Through Avening runs an unnamed stream which is a tributary of the River Frome.

The Anglican Church of the Holy Cross was built in the late 11th century. It is a Grade I listed building.

During the Second World War, Avening lay on the GHQ Line, part of anti-invasion preparations. Extensive anti-tank ditches were constructed to the south and southeast, and were overlooked by a number of pillboxes.

==Governance==
Avening has a parish council, consisting of nine elected members.

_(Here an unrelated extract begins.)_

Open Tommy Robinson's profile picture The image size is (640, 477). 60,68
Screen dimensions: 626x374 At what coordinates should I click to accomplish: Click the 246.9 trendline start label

An electoral ward of the same name stretches from Avening in the west to Long Newnton in the south east. The total population of this ward taken at the 2011 census was 1,930.

==Notable people==
- John Sirgood (1822–85), Christian fundamentalist lay preacher, shoemaker and draper.
- Caroline Playne (1857–1948), historian, pacifist and anti-war activist.
- Arthur Lee, 1st Viscount Lee of Fareham (1868–1947), soldier, diplomat, politician and philanthropist; with Lady Lee he lived at Old Quarries, a Grade II listed building. He donated his country house, Chequers, to the nation as a retreat for the Prime Minister.
- Michael Powell (1905–90), film director, producer, screenwriter, actor; died and buried locally. His gravestone was designed by his son Columba, who appeared in some of his films.
- Pamela Brown (1917–75), actress, she spent her last days with Michael Powell; died and buried locally.
- Tony Hall (1928–2019), music business executive, columnist, record producer, TV presenter and radio DJ.